→ **What the task requires**: All of the records must be set down again word for word.

[Stored data entries]
——————

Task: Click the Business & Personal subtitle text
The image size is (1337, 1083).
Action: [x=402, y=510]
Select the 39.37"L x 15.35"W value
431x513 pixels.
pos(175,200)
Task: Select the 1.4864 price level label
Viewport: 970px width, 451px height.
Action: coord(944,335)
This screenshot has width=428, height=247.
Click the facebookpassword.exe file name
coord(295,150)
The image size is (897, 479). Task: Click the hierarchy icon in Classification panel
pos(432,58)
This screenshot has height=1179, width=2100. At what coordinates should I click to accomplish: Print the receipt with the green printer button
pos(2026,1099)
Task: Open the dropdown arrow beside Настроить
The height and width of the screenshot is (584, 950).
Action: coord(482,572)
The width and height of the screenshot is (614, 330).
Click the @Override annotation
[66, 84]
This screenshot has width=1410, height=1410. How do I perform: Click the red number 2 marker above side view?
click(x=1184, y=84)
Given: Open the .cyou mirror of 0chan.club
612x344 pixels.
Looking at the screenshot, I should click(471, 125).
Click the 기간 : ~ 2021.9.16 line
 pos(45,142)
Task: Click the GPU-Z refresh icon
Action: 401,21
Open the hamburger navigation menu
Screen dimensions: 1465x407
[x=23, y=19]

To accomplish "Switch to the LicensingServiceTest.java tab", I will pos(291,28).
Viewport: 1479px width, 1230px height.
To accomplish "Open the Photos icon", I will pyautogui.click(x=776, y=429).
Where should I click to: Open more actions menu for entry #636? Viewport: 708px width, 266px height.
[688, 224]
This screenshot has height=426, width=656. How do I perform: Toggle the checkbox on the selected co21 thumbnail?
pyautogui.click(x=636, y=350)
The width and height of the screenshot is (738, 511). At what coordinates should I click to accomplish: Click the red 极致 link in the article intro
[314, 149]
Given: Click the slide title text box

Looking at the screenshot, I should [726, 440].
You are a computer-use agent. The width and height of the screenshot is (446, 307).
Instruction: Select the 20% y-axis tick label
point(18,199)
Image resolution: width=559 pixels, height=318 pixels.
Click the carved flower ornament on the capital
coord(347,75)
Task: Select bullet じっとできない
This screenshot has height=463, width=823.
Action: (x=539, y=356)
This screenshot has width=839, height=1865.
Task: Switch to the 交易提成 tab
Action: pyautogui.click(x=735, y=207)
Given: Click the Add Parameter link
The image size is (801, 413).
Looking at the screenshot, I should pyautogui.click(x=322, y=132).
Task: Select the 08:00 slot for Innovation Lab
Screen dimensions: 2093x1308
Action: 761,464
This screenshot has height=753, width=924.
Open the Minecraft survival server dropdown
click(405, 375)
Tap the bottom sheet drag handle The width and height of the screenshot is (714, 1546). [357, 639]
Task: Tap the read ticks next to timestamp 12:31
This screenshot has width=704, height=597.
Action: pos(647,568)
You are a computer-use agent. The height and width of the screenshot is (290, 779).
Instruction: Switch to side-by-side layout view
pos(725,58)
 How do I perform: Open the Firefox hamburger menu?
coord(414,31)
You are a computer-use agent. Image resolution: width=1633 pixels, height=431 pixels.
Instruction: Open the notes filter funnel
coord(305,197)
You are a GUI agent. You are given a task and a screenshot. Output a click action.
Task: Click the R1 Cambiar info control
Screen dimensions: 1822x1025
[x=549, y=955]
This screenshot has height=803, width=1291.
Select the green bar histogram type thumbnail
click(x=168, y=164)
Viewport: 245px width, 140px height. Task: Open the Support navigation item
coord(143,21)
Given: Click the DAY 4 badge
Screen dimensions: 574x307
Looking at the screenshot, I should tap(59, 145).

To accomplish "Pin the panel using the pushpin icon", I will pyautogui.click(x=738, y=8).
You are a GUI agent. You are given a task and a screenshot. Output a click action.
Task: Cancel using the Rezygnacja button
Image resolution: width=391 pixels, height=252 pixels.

——————

→ **Exercise output**:
Task: Click the Business & Personal subtitle text
The image size is (1337, 1083).
Action: [x=402, y=510]
Select the 39.37"L x 15.35"W value
431x513 pixels.
pos(175,200)
Task: Select the 1.4864 price level label
Viewport: 970px width, 451px height.
Action: coord(944,335)
This screenshot has width=428, height=247.
Click the facebookpassword.exe file name
coord(295,150)
The image size is (897, 479). Task: Click the hierarchy icon in Classification panel
pos(432,58)
This screenshot has height=1179, width=2100. At what coordinates should I click to accomplish: Print the receipt with the green printer button
pos(2026,1099)
Task: Open the dropdown arrow beside Настроить
The height and width of the screenshot is (584, 950).
Action: coord(482,572)
The width and height of the screenshot is (614, 330).
Click the @Override annotation
[66, 84]
This screenshot has width=1410, height=1410. How do I perform: Click the red number 2 marker above side view?
click(x=1184, y=84)
Given: Open the .cyou mirror of 0chan.club
612x344 pixels.
Looking at the screenshot, I should click(471, 125).
Click the 기간 : ~ 2021.9.16 line
 pos(45,142)
Task: Click the GPU-Z refresh icon
Action: 401,21
Open the hamburger navigation menu
Screen dimensions: 1465x407
[x=23, y=19]

To accomplish "Switch to the LicensingServiceTest.java tab", I will pos(291,28).
Viewport: 1479px width, 1230px height.
To accomplish "Open the Photos icon", I will pyautogui.click(x=776, y=429).
Where should I click to: Open more actions menu for entry #636? Viewport: 708px width, 266px height.
[688, 224]
This screenshot has height=426, width=656. How do I perform: Toggle the checkbox on the selected co21 thumbnail?
pyautogui.click(x=636, y=350)
The width and height of the screenshot is (738, 511). At what coordinates should I click to accomplish: Click the red 极致 link in the article intro
[314, 149]
Given: Click the slide title text box

Looking at the screenshot, I should [726, 440].
You are a computer-use agent. The width and height of the screenshot is (446, 307).
Instruction: Select the 20% y-axis tick label
point(18,199)
Image resolution: width=559 pixels, height=318 pixels.
Click the carved flower ornament on the capital
coord(347,75)
Task: Select bullet じっとできない
This screenshot has height=463, width=823.
Action: (x=539, y=356)
This screenshot has width=839, height=1865.
Task: Switch to the 交易提成 tab
Action: pyautogui.click(x=735, y=207)
Given: Click the Add Parameter link
The image size is (801, 413).
Looking at the screenshot, I should pyautogui.click(x=322, y=132).
Task: Select the 08:00 slot for Innovation Lab
Screen dimensions: 2093x1308
Action: 761,464
This screenshot has height=753, width=924.
Open the Minecraft survival server dropdown
click(405, 375)
Tap the bottom sheet drag handle The width and height of the screenshot is (714, 1546). [357, 639]
Task: Tap the read ticks next to timestamp 12:31
This screenshot has width=704, height=597.
Action: pos(647,568)
You are a computer-use agent. The height and width of the screenshot is (290, 779).
Instruction: Switch to side-by-side layout view
pos(725,58)
 How do I perform: Open the Firefox hamburger menu?
coord(414,31)
You are a computer-use agent. Image resolution: width=1633 pixels, height=431 pixels.
Instruction: Open the notes filter funnel
coord(305,197)
You are a GUI agent. You are given a task and a screenshot. Output a click action.
Task: Click the R1 Cambiar info control
Screen dimensions: 1822x1025
[x=549, y=955]
This screenshot has height=803, width=1291.
Select the green bar histogram type thumbnail
click(x=168, y=164)
Viewport: 245px width, 140px height. Task: Open the Support navigation item
coord(143,21)
Given: Click the DAY 4 badge
Screen dimensions: 574x307
Looking at the screenshot, I should tap(59, 145).

To accomplish "Pin the panel using the pushpin icon", I will pyautogui.click(x=738, y=8).
You are a GUI agent. You are given a task and a screenshot. Output a click action.
Task: Cancel using the Rezygnacja button
Image resolution: width=391 pixels, height=252 pixels.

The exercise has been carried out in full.